- The problem: Please repeat each of the records below word for word, leaving out the pictures.

- Records provided:
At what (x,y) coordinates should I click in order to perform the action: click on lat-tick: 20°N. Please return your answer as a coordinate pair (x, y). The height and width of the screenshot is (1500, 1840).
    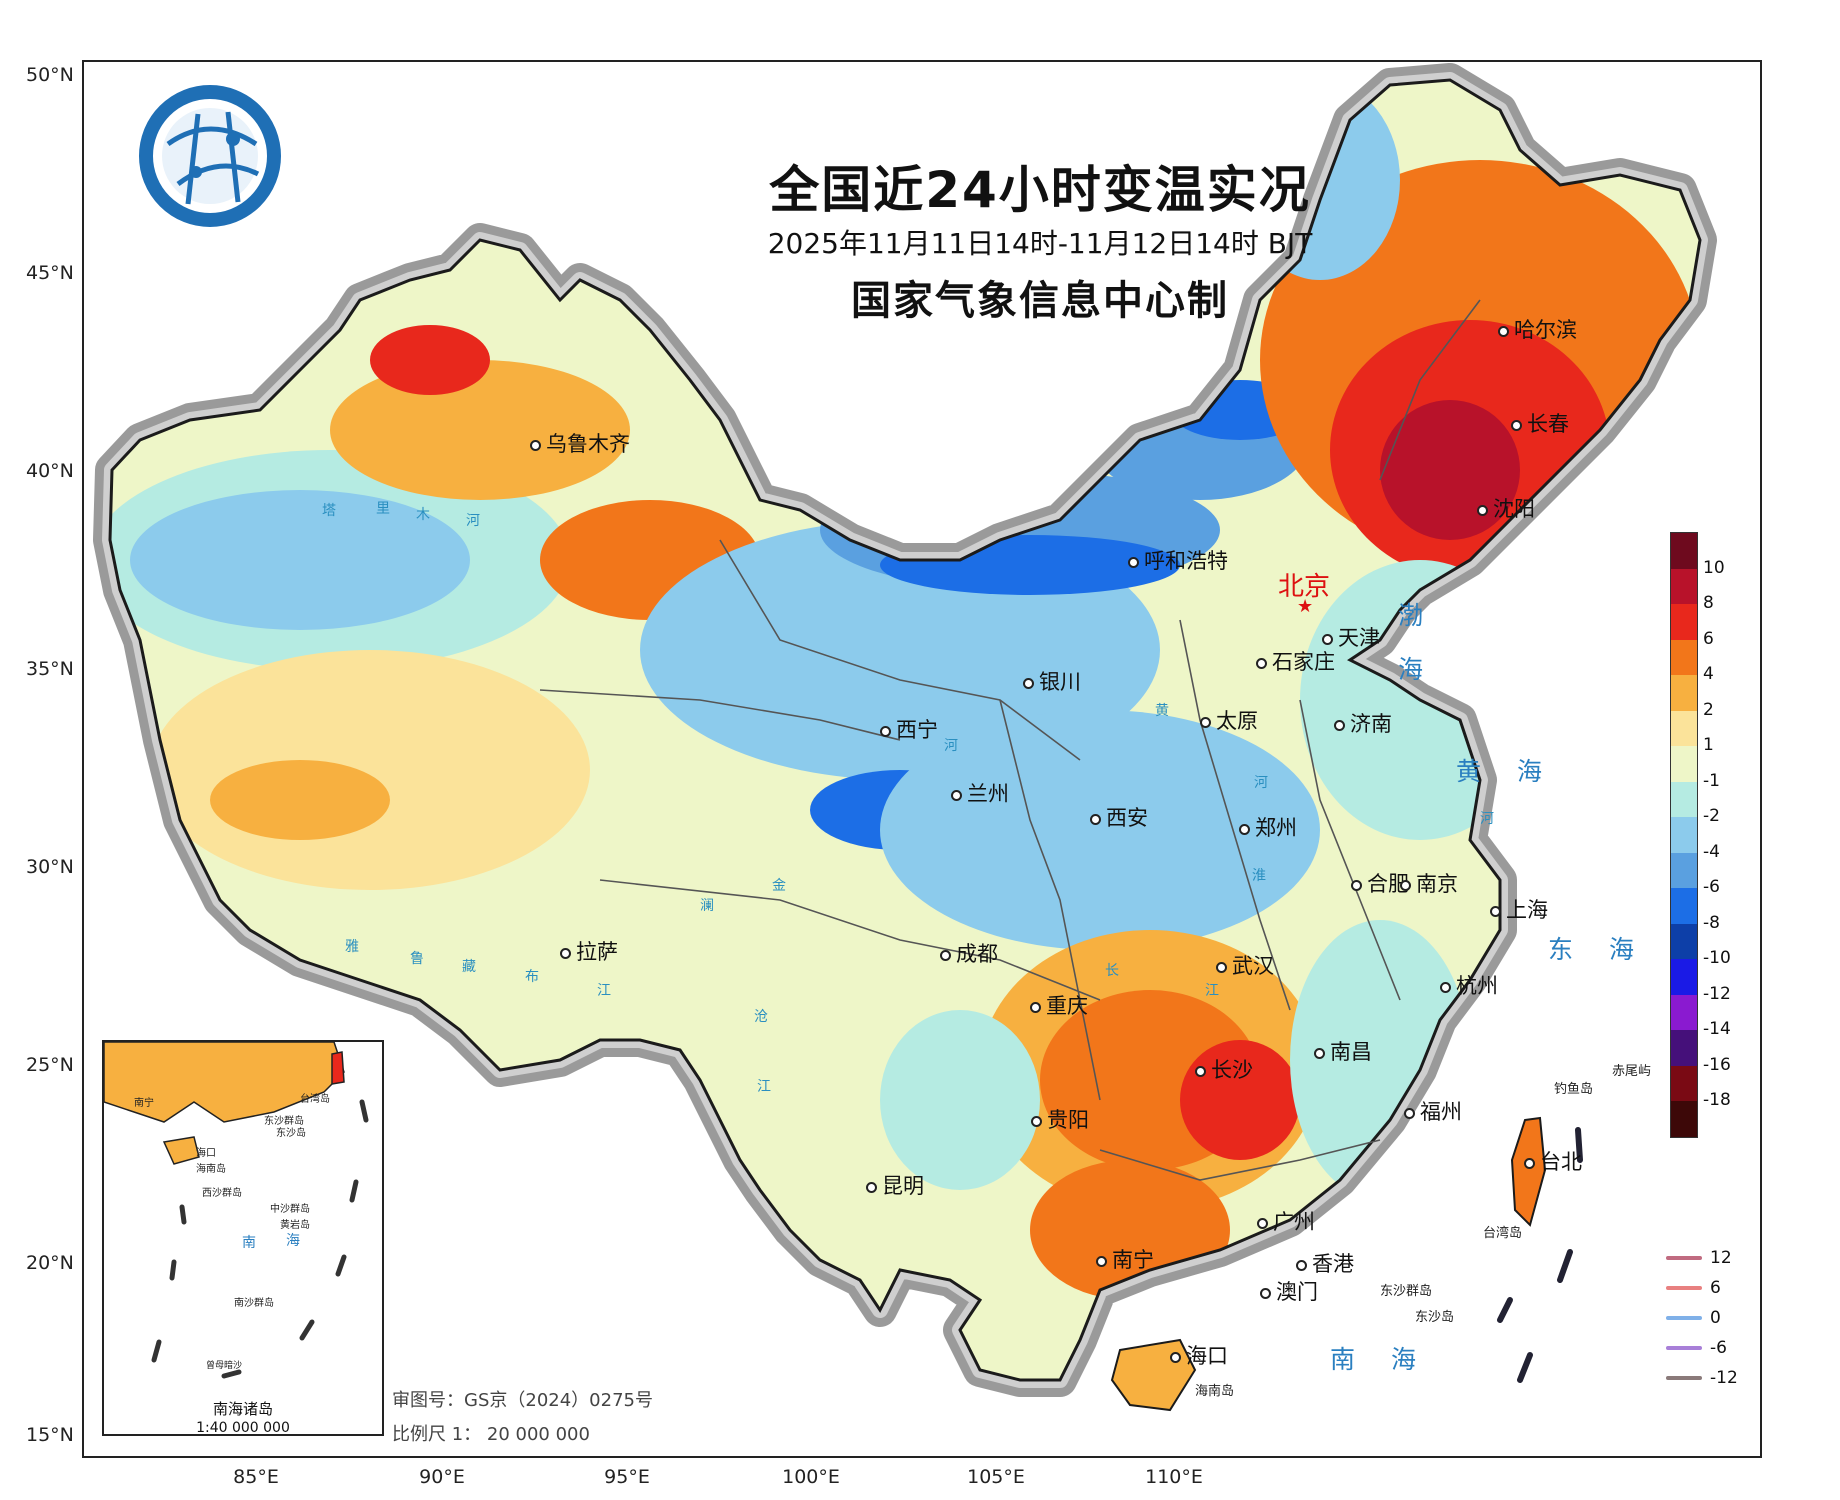
    Looking at the image, I should click on (50, 1263).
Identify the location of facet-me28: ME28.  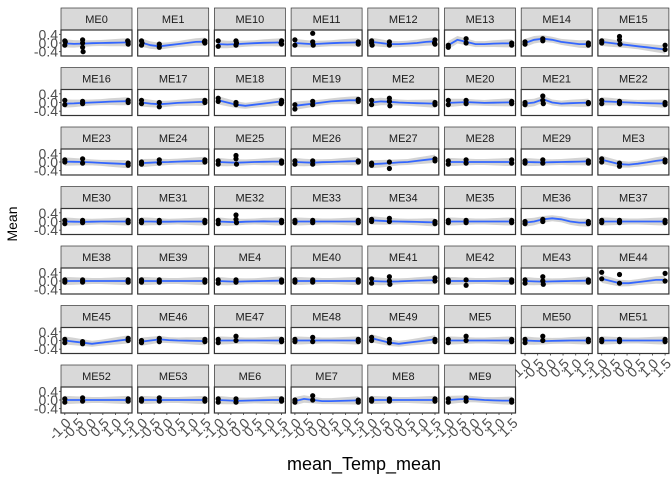
(480, 151).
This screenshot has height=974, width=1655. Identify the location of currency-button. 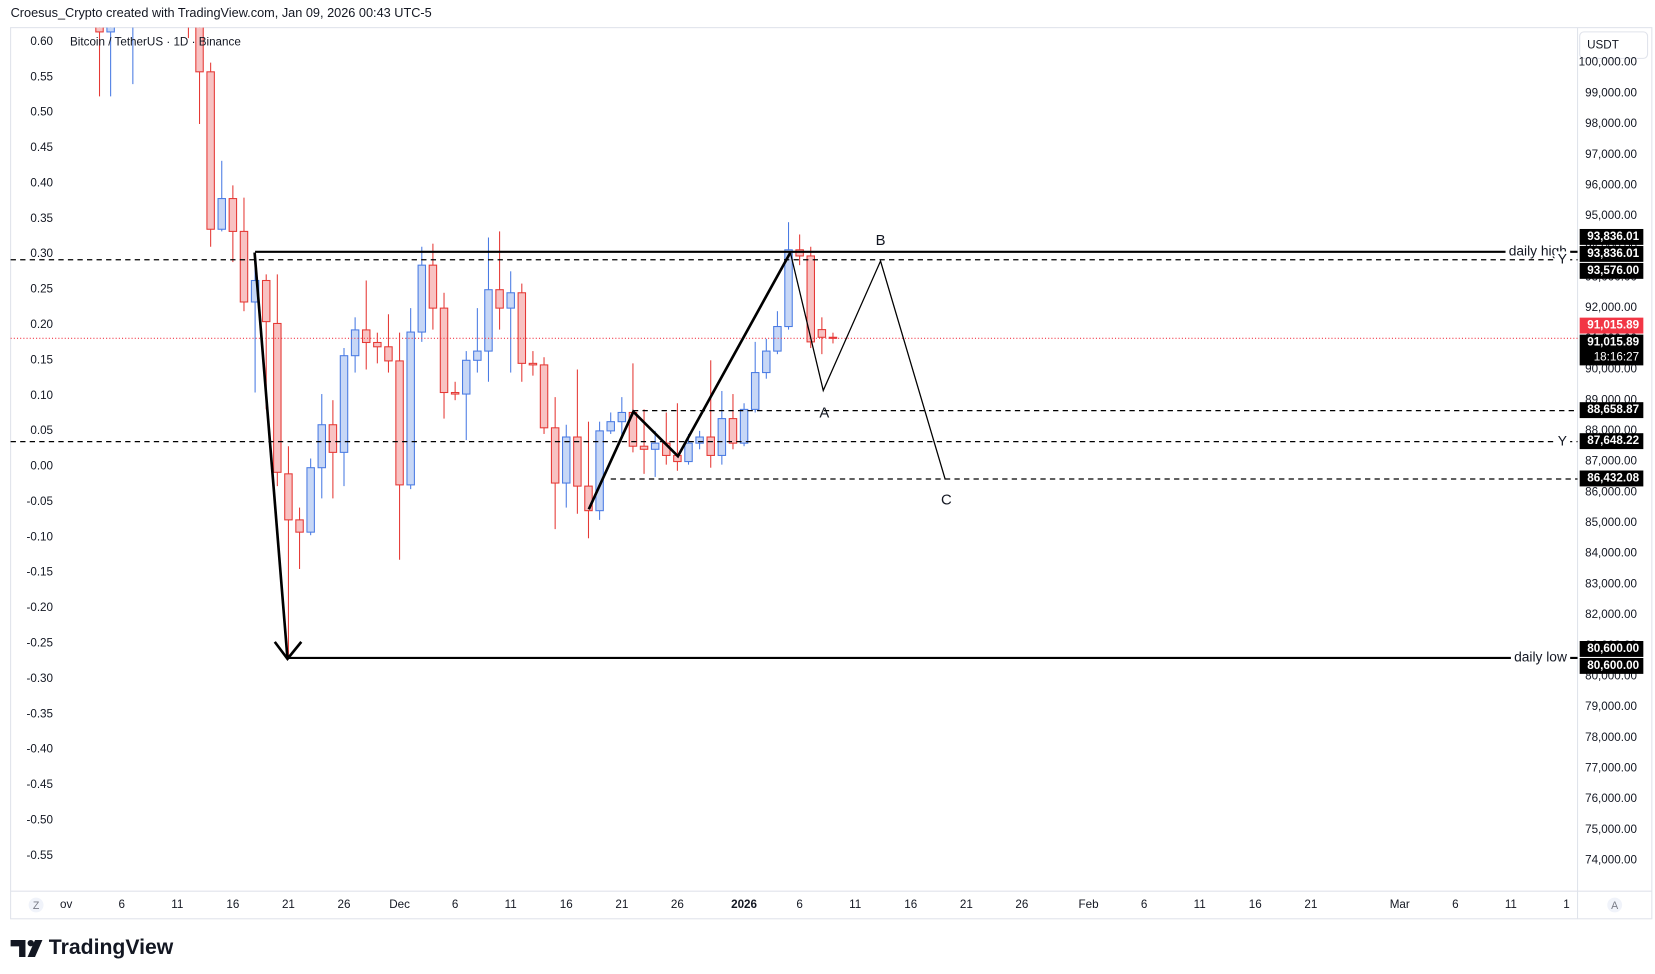
(1614, 45).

- Output:
At what (x,y) coordinates should I click in order to perform the action: click on lat-tick: 20°N. Please return your answer as a coordinate pair (x, y). The height and width of the screenshot is (1500, 1840).
    Looking at the image, I should click on (50, 1263).
Identify the location of facet-me28: ME28.  
(480, 151).
This screenshot has height=974, width=1655. Identify the location of currency-button. 
(1614, 45).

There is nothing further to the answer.